# Blueberries



## Smitty901 (Nov 16, 2012)

Blueberries are a great food source as are most berries. They are the one plant that has given us the most problems growing. They like a soil that has a PH level of 4.5 to 5.5 or so. If it is not at that level the plants do not draw up the nutrients they need. Many areas have a natural PH level that is fine, but areas that have high amounts of lime present a challenge. While I have land with prefect levels it is farther away from living area than I wish.
The first fail was not going far enough in amending the soil the plants grow but no fruit attempt at correcting it took a few years and were less than expected. What I latter found out was just below ground was a lot of lime stone that was fighting all my efforts to correct the PH and I would lose that battle. Also another fail on my part was sun. The area was being shaded just enough to hold the plants back, and there was no way I would remove the plants causing the shade.
Last season I gave up prepared a new area, raised it and filled with soil better suit for them and added more peat . They greened out early this season and seem to be flowering already. This year I may have the Berries I have wanted so long.
Lesson to be learn get it right from the start. You can have the prefect climate and all else as it should be , but if the soil is not right the plants will not do well. If you are planning on Blueberries as one of you staple foods, do the home work get it right from the start and save your self a lot of work.


----------



## Mad Trapper (Feb 12, 2014)

Smitty901 said:


> Blueberries are a great food source as are most berries. They are the one plant that has given us the most problems growing. They like a soil that has a PH level of 4.5 to 5.5 or so. If it is not at that level the plants do not draw up the nutrients they need.

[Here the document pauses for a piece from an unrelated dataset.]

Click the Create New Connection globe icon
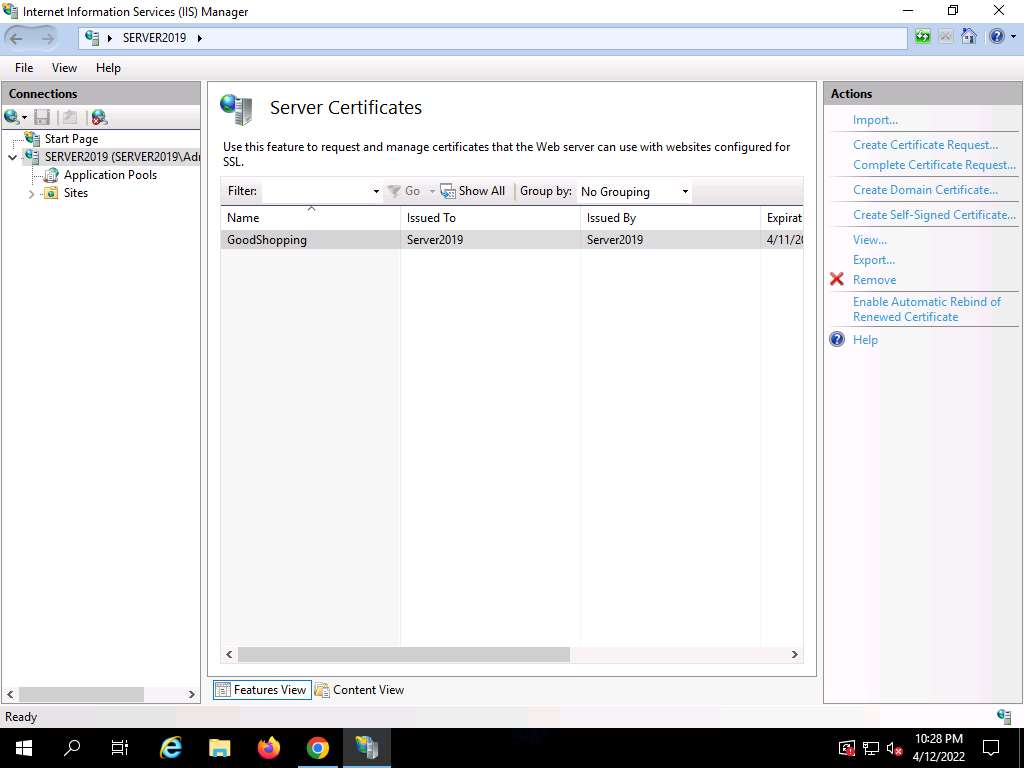Image resolution: width=1024 pixels, height=768 pixels. 13,118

Many areas have a natural PH level that is fine, but areas that have high amounts of lime present a challenge. While I have land with prefect levels it is farther away from living area than I wish.
> The first fail was not going far enough in amending the soil the plants grow but no fruit attempt at correcting it took a few years and were less than expected. What I latter found out was just below ground was a lot of lime stone that was fighting all my efforts to correct the PH and I would lose that battle. Also another fail on my part was sun. The area was being shaded just enough to hold the plants back, and there was no way I would remove the plants causing the shade.
> Last season I gave up prepared a new area, raised it and filled with soil better suit for them and added more peat . They greened out early this season and seem to be flowering already. This year I may have the Berries I have wanted so long.
> Lesson to be learn get it right from the start. You can have the prefect climate and all else as it should be , but if the soil is not right the plants will not do well. If you are planning on Blueberries as one of you staple foods, do the home work get it right from the start and save your self a lot of work.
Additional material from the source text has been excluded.